Back in my youthful days, I could wear heels all day and night without thinking twice about it. But now, my bones are older, my feet have put down too many steps, and my knees just can’t handle the stilettos for extended periods of time. There is no way I could work in a job that requires employees to wear high heels all day, every day. I would require constant pain medication and an on-call physio.
Yet it is common in Ireland for companies to introduce dress codes for a number of reasons, including to promote professionalism or to stay on brand with its corporate image and some workplaces still force women to wear heels, despite how old-fashioned that seems.
Being forced to wear high heels in work hit the headlines a couple of years ago when a temp in accountancy firm PricewaterhouseCoopers, Nicola Thorp, was sent home from work because she was not wearing high heels. Thorp had argued that she would not be able to do her work effectively while wearing high heels and the 27-year-old refused to adhere to the high heel stipulation of between two inches and four inches requested by the temp agency Portico.
Thorp launched an online petition to make it illegal for a company to require women to wear high heels at work. It received over 150,000 signatures and was debated in parliament in the UK. However, calls to introduce a new law banning companies from telling women to wear high heels at work were rejected by the British government, with the Equalities Office saying existing legislation was “adequate”.
Thorp did succeed in starting a conversation. Her story caused a media frenzy, and as a response Portico changed its policy to allow female workers to wear plain flat shoes or plain court shoes as they prefer.
Following the attention Thorp received, researchers at the University of Aberdeen looked into the issue of wearing high heels at work. They examined the physical damage and injury that can be caused, as well as the social and cultural aspects surrounding the wearing of high heels. It found large amounts of studies showed a link between wearing high heels and an increased risk of bunions, pain and injury. The researchers concluded that more needs to be done to stop women being forced to wear high heels at work.

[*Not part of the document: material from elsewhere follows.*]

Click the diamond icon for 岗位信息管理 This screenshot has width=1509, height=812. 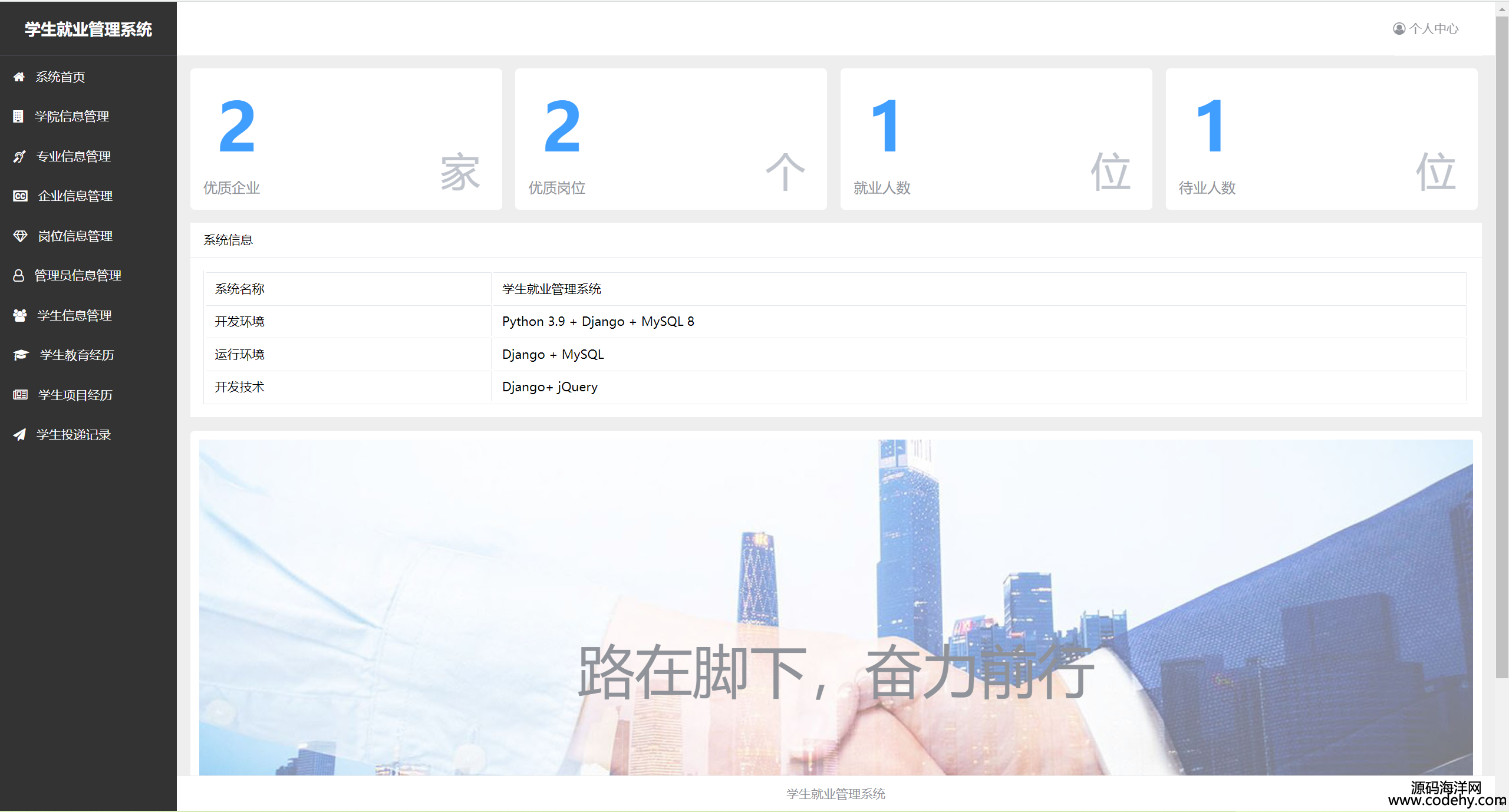tap(20, 236)
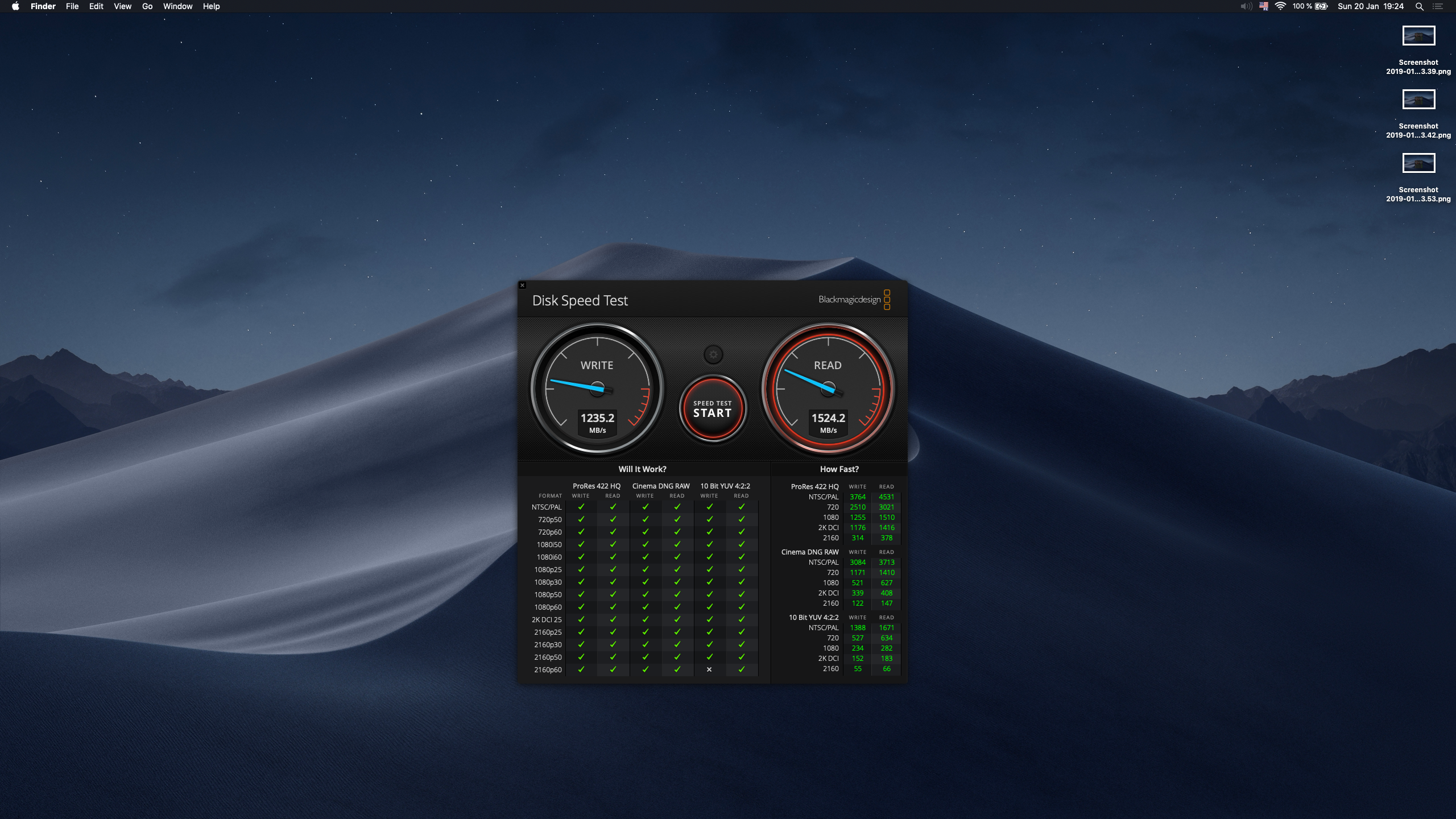Open the Window menu
Viewport: 1456px width, 819px height.
(x=177, y=6)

Some people love wearing heels in the office. But that does not mean anyone should be forced to wear them. If you are an employer that insists on high heels, it is time to revisit that policy. A smart flat shoe can look just as professional as a high heel, and an employee will be much more productive if they are not in pain. When it comes to heels, employers need to stop being bossy boots and employees need to put the foot down. You can look well-heeled without high heels.